Let's file a ticket for this task unless there are any objections.
Best Regards,
Ivan Rakov
On 08.10.2018 16:18, Dmitriy Pavlov wrote:
Hi Igniters,
I'd like to share a case which was implemented in the previous version of
TC Bot. It is a kind of REST responses cache <RestParms, Response>:
Response {
Long tsRefreshed; // timestamp of the last call to real service
List<Build> builds; // a huge list of builds, most times it is not
changed.
}
And it seems timestamp (ts) offset in all entries pages is constant and
it
requires 8 bytes. Data in builds storage will require a number of pages
in
the durable memory, probably >10-20 pages.
So if REST (real service) responds with the same builds content only TS
is
updated. After that, I did cache.put(restParms, reponse).
So my question is, will such update, which affects only 1 field causes
mark
dirty for 1 page or for 20? I feel according to checkpoints amount that
we
mark all pages as dirty even if the content is not modified. If so, I
would
like to suggest a slight change to Ignite: for data pages mark as only
that
pages, which has a modification in its content.

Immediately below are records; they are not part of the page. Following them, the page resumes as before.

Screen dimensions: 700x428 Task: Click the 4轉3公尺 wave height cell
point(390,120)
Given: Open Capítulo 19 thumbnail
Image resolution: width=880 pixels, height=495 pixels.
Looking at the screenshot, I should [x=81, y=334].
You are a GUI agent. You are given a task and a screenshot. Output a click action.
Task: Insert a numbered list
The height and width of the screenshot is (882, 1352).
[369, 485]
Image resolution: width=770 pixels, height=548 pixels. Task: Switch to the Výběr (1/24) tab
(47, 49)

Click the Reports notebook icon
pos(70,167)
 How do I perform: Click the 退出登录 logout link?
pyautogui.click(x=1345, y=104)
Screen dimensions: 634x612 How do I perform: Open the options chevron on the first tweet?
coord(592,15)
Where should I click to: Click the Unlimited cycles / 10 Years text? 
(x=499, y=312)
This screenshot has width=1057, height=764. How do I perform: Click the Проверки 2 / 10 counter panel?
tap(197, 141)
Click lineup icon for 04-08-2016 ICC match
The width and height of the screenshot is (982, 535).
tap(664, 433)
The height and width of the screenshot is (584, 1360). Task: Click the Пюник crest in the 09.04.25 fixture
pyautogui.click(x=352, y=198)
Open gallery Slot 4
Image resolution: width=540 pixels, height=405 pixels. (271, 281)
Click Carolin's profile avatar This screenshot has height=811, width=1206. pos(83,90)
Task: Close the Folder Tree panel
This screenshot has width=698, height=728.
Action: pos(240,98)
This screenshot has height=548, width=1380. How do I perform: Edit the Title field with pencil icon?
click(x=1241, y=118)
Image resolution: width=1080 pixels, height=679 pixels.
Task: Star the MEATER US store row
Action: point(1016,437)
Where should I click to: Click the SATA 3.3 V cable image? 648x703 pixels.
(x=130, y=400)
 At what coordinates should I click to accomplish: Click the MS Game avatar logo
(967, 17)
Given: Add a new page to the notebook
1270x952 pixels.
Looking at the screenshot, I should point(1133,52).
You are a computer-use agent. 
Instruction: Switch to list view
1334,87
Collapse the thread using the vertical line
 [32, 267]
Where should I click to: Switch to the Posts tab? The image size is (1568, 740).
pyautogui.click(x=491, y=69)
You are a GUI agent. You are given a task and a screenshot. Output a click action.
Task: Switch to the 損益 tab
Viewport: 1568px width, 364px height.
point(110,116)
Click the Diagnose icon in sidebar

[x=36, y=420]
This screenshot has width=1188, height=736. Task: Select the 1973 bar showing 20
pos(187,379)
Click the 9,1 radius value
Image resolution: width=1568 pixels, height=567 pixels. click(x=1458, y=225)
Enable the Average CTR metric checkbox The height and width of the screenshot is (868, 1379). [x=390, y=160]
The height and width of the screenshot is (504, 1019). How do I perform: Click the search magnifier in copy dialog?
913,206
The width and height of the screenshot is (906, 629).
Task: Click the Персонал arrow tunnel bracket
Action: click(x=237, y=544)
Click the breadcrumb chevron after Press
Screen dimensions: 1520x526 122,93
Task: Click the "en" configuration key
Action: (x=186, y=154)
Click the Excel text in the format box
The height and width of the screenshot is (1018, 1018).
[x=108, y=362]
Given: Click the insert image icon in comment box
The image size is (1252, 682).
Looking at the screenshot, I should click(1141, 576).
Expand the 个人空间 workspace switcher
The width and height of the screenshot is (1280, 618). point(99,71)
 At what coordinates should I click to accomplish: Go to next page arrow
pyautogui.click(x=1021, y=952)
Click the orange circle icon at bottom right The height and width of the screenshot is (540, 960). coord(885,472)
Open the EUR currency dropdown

I understand that previous implementation in the Bot was quite naive (now
it is changed), but still, what if we will check for modifications by
mem-compare before marking? Mark dirty now seems to cause additional data
to be flushed to disk on next checkpoint.
I would appreciate if Native Persistence Experts can help me to find a
place in the code, where such updates are performed? (Maybe I miss
something).
Sincerely,
Dmitriy Pavlov